Been lurking here for a while and thought I'd access the HPC brain.

Bit of background, I sold a terraced house in Notting Hill in 2012 and have been renting since. With hindsight I got out too early, but interestingly even then it took close to 12 months to find a buyer. I know a few people in the area who tell me it is terrible, eg one buying agent currently has no clients at all and hasnt for 3 months. My view is we are already down around 30% on a mark to market basis from the peak for this sort of property.

Just wondering how far people think that sort of property will fall peak to trough. My own view is terraced houses in PCL drop 50-60% with the bottom coming in something like 2018/19, new build flats drop more like 70-75%. I think there is a real prospect that it is worse than that.

Reasons for such a dramatic drop:

Almost no one I know who currently owns property in that area could afford to buy it today. Even senior bankers couldn't afford to buy the property they are currently living in. I think when we sold house price to average income ratio on our street was c. thirty to one. Even a halving still leaves this ratio massively stretched. I estimate that from an average of highly paid bankers, but also neighbours on both sides were NHS doctors who bought a long time ago, opposite was a retired couple etc.

Huge increase in supply. Every where you go in PCL there are new developments. I believe something like 36000 properties over £1m coming to market in next few years. I worked out if you built all this in Hyde Park it would cover it to 12 stories, based on normal London density.

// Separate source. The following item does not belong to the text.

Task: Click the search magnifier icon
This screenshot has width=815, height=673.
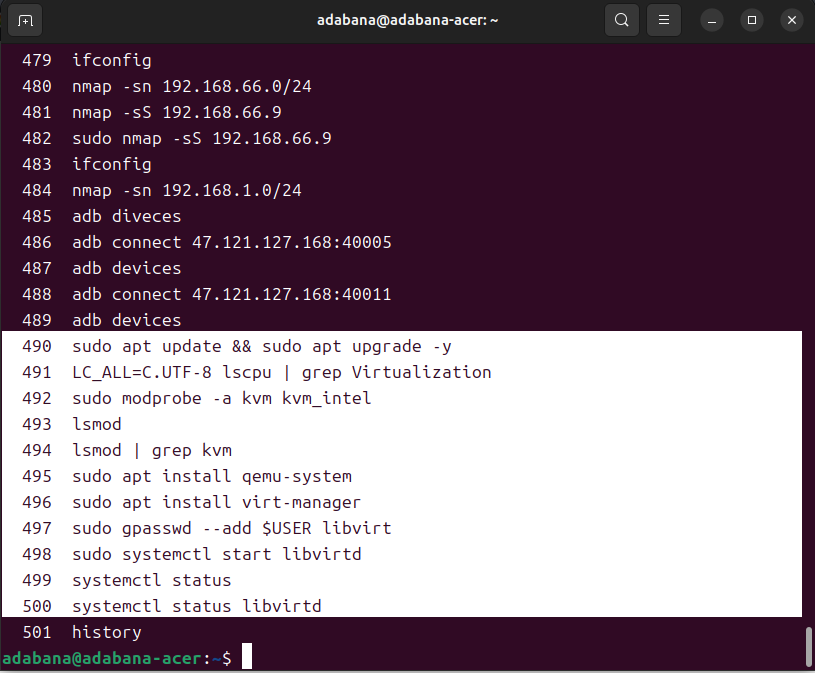Action: pos(622,20)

Foreigners are also exiting. I was in Singapore on Brexit day. I had a meeting with a Singaporean who owned 5 flats in PCL, leveraged in Sing $. He was virtually in tears. He is a forced seller. There have never really been forced sellers in PCL apart from the odd divorce/death.

So supply has massively increased and demand is dramatically down

Stamp duty. To buy the house I sold today would involve stamp duty well into 6 figures. Even for a hedgie or Russian oligarch that is a stupid amount of money to burn.

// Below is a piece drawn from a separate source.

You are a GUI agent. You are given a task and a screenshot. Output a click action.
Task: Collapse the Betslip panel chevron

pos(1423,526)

All the other tax changes/cut back on owning property through companies etc. On average I would assume a house in PCL should change hands around every 15-20 years, but we are currently seeing almost no transactions at the moment eg W8 (Kensington) is currently seeing around 3 terraced houses sell every month. Assuming even only 3-4,000 terraced houses in the area which I think is a conservative figure (population in the whole of K&C is 150,000) this implies houses only turning over every 100 years roughly, ie there is almost zero demand at these prices.

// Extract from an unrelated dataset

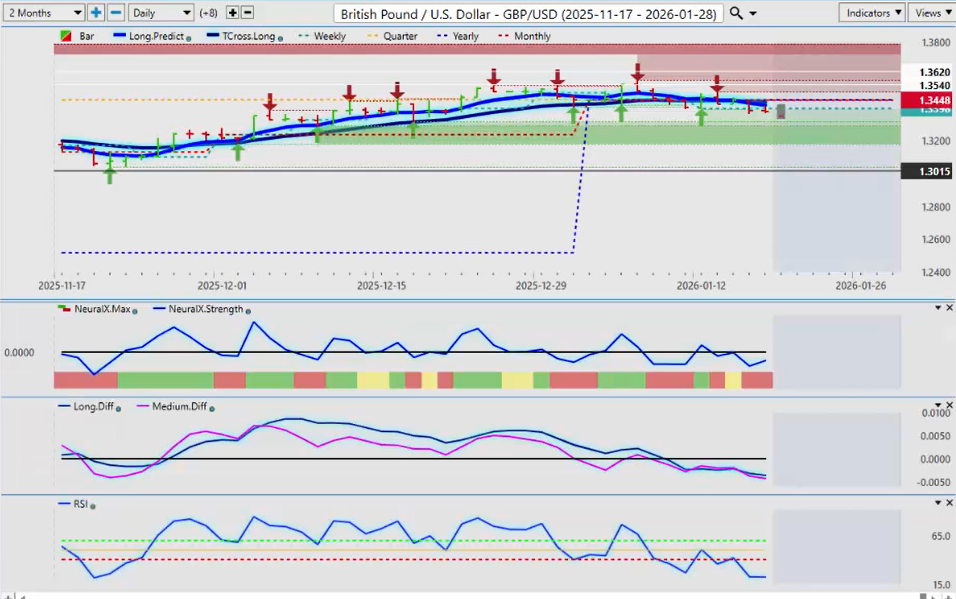Open the 2 Months time range dropdown
The width and height of the screenshot is (956, 599).
44,13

The financial sector is now in long term decline in my view. Not so much due to Brexit, although partly that, but more just natural cycles. Financial sector share of GDP is inversely correlated to interest rates. ie we've been in a 30 year cycle of declining interest rates and the financial sector share of GDP has gone from 5-6% to 13-14% of GDP over this time. But we now face a long cycle of the reverse. Everything that London prices depend on (hedge funds, investment bankers, lawyers, research analysts, fund managers and everybody who feeds into them  (interior designers, swanky restaurants, sports car showrooms, Russian hookers, property developers, estate agents) has benefited from this cycle and are in my view now going to get squeezed. Essentially its easy to pay 2 and 20 to a hedge fund when everything is going up. Not when its not going up any more.

Anyway those are my thoughts be interested in others.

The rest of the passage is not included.